While that works for some retailers, others have had to make some further adaptations to their business models.
KC Lapiana, owner of Pittsburgh, PA-based In The Kitchen, which has been mandated to close for 15 days, has turned to Facebook in order to keep her community engaged with the store. She said the store will be posting live demonstrations through Facebook Live and she will also work with customers who would like to shop a bit more personally, via FaceTime.
“We are very proactive in our attempt to keep our community of loyal customers apprised of our actions going forward,” she said.
Maddie Jensen of Eversharp Kitchen Store MN, located in Minneapolis, MN, is also turning to social media to keep her community engaged and the brand top-of-mind for customers when things begin to settle down.
“We’re really focusing on social media, doing some flash sales at really good pricing for shipping.

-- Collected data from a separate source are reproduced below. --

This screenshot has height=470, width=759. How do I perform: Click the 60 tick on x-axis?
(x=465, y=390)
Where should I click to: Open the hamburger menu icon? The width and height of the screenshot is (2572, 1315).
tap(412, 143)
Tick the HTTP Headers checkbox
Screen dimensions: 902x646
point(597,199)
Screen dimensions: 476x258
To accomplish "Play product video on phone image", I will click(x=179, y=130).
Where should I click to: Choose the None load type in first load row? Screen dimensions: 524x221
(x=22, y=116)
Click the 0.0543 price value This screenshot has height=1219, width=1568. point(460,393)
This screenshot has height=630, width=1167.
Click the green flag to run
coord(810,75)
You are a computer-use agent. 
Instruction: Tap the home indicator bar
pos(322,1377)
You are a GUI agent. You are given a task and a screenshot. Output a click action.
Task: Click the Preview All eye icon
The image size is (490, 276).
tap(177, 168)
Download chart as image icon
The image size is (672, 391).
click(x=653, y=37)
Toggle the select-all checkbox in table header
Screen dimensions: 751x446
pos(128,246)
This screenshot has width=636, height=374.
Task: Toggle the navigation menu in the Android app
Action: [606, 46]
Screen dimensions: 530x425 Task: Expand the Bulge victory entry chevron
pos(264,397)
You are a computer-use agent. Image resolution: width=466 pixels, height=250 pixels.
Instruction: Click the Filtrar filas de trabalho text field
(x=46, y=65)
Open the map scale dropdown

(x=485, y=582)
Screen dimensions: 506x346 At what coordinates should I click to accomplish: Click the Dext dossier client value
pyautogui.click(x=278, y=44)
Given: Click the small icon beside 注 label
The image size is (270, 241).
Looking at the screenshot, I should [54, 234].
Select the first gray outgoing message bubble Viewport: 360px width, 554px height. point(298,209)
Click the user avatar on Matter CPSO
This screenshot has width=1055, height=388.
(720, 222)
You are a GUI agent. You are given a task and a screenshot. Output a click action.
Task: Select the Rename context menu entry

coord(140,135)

I’ll be doing some behind the scenes just so people don’t forget about us. We’ve gotten really positive feedback so far,” she said.
Steve Belcher, co-owner of Charlottesville, VA-based The Happy Cook, has also been offering curbside pick-up and free home delivery within 15 miles. However, as the retailer just opened its culinary center, Belcher is currently making plans to put together online cooking demonstrations while people in his area are staying in. This, he explained, would not only keep his store top-of-mind with customers, but would also help alleviate some of the lost wages from local chefs.
However, there are several issues at play during this time in regards to staffing, retailers told Gourmet Insider. One is keeping them safe and another is keeping them employed. Some retailers have had to cut staff completely, some have reduced hours and some have furloughed part-time employees. But others are trying to figure out ways to keep people on the sales floor, even in these circumstances.
Liana Esposito Ottaviani, of Fante’s Kitchen Shop in Philadelphia, PA, is one of the housewares store that is attempting to create opportunities for staff to continue to make some money.
“We are not yet on full-on lockdown, so we are inviting any staff who wish to come in and work, and offering phone orders for pre-paid curbside pickup. We are doing our best to support our staff and keep everyone safe right now,” she said.
Susan Dolinar, owner of Winchester, VA-based Nibblins, said that she has had to cut staff to a bare minimum during these times. But she is figuring out ways to engage the customers that want to shop while socially distancing.
“We are offering free delivery within 15 miles from the store, curbside pickup and FaceTime shopping. I [also]want to share recipes and tips. People are still shopping, even though sales are down,” she said.
Editor’s Note: The circumstances surrounding COVID-19 are ever-changing. GOURMET INSIDER® is committed to reporting accurate information at time of publish, however, conditions are subject to change.